BRIEF | Report how many lines below contain the word "agent". Write only that number.

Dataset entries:
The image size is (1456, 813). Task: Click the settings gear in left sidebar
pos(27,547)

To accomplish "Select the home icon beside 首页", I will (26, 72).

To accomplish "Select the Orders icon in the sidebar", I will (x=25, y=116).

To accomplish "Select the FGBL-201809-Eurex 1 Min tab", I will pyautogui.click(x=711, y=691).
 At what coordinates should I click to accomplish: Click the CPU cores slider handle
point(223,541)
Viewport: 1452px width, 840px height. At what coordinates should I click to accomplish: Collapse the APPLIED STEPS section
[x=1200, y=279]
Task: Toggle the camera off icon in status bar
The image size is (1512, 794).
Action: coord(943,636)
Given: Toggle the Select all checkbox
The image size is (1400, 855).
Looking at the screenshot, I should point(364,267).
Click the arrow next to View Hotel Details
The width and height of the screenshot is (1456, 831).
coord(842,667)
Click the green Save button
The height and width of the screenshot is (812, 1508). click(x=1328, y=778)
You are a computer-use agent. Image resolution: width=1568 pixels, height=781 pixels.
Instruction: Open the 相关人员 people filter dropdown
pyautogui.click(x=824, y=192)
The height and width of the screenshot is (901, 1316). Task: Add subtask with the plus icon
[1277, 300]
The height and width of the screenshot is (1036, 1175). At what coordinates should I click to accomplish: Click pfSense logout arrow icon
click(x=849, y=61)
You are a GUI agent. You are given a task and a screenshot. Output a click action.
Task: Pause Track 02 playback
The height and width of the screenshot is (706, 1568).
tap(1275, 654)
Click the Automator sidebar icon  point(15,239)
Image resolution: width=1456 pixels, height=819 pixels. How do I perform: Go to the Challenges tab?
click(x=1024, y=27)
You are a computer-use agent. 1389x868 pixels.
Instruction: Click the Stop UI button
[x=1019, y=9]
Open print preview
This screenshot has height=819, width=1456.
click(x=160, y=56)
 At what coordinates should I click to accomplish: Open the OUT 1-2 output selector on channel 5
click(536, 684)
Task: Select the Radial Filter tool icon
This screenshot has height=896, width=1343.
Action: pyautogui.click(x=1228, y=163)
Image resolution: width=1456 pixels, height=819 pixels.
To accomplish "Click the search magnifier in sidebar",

FINISHED TASK | 3